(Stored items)
Segment Open

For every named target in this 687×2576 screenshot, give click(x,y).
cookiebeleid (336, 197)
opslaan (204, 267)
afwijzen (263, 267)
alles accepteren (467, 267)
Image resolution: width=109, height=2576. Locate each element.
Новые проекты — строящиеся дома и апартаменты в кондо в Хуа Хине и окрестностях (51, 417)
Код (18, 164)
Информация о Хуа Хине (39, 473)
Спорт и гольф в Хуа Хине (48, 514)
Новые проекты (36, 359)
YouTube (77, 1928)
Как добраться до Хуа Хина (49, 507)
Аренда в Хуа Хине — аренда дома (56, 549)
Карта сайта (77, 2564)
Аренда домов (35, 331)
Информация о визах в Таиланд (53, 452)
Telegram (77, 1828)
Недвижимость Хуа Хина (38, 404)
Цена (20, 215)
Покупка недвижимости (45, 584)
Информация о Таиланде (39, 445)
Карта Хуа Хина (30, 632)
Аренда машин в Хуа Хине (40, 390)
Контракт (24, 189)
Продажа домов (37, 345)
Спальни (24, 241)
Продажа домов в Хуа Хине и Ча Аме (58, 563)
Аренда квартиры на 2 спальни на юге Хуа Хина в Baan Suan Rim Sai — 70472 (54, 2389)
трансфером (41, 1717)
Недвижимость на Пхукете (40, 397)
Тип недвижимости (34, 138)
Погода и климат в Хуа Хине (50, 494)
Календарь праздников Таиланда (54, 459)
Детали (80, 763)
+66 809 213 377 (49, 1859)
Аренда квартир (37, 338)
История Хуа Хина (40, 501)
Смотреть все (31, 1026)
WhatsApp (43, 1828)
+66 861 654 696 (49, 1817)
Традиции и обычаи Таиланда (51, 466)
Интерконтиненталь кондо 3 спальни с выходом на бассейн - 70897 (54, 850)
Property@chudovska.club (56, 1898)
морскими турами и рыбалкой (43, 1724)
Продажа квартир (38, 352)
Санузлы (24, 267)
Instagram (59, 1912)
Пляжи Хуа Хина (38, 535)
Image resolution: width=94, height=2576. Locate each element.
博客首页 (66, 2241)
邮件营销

Segment Closed

The problem: In the entries above, find the line holding "Информация о Таиланде (39, 445)" and the line holding "Погода и климат в Хуа Хине (50, 494)", then retype exactly those two lines and every line between them, and nothing else.

Response to the exercise:
Информация о Таиланде (39, 445)
Карта Хуа Хина (30, 632)
Аренда машин в Хуа Хине (40, 390)
Контракт (24, 189)
Продажа домов (37, 345)
Спальни (24, 241)
Продажа домов в Хуа Хине и Ча Аме (58, 563)
Аренда квартиры на 2 спальни на юге Хуа Хина в Baan Suan Rim Sai — 70472 (54, 2389)
трансфером (41, 1717)
Недвижимость на Пхукете (40, 397)
Тип недвижимости (34, 138)
Погода и климат в Хуа Хине (50, 494)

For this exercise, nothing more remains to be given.